* _Task instructions_:
All that is wanted is the line with "Where should I" and each line after it to the end of the data below, set down exactly and without pictures.

* _Data items_:
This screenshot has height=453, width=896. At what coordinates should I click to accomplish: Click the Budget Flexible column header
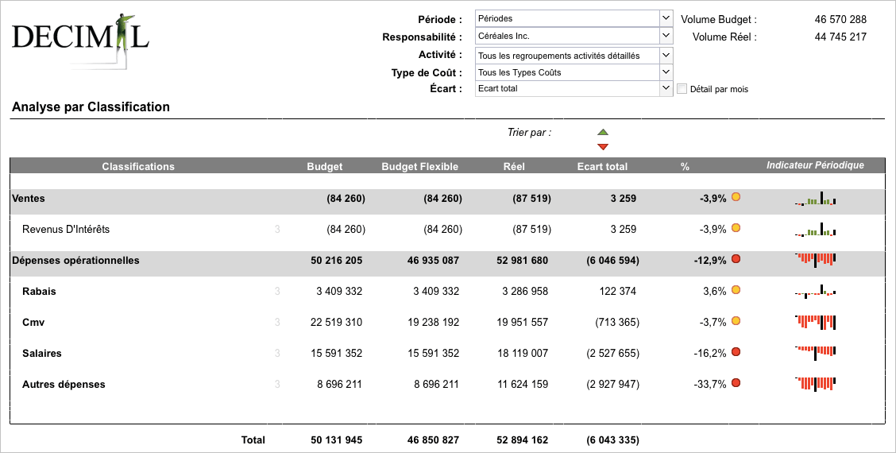[420, 166]
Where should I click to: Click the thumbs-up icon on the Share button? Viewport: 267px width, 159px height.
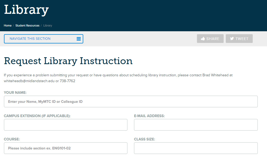tap(203, 38)
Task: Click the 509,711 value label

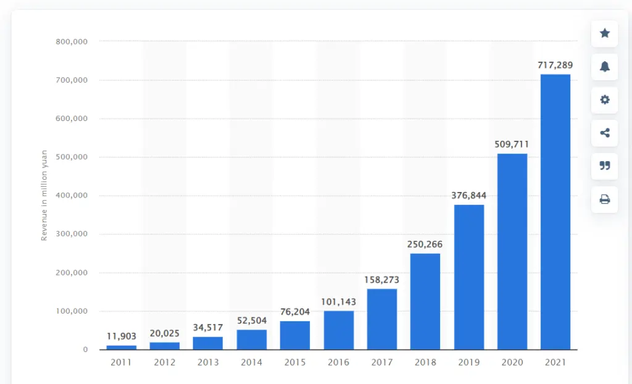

* _Answer below_:
Where should I click to: Click the thumbs-up icon on the Share button? Viewport: 267px width, 159px height.
tap(203, 38)
Task: Click the 509,711 value label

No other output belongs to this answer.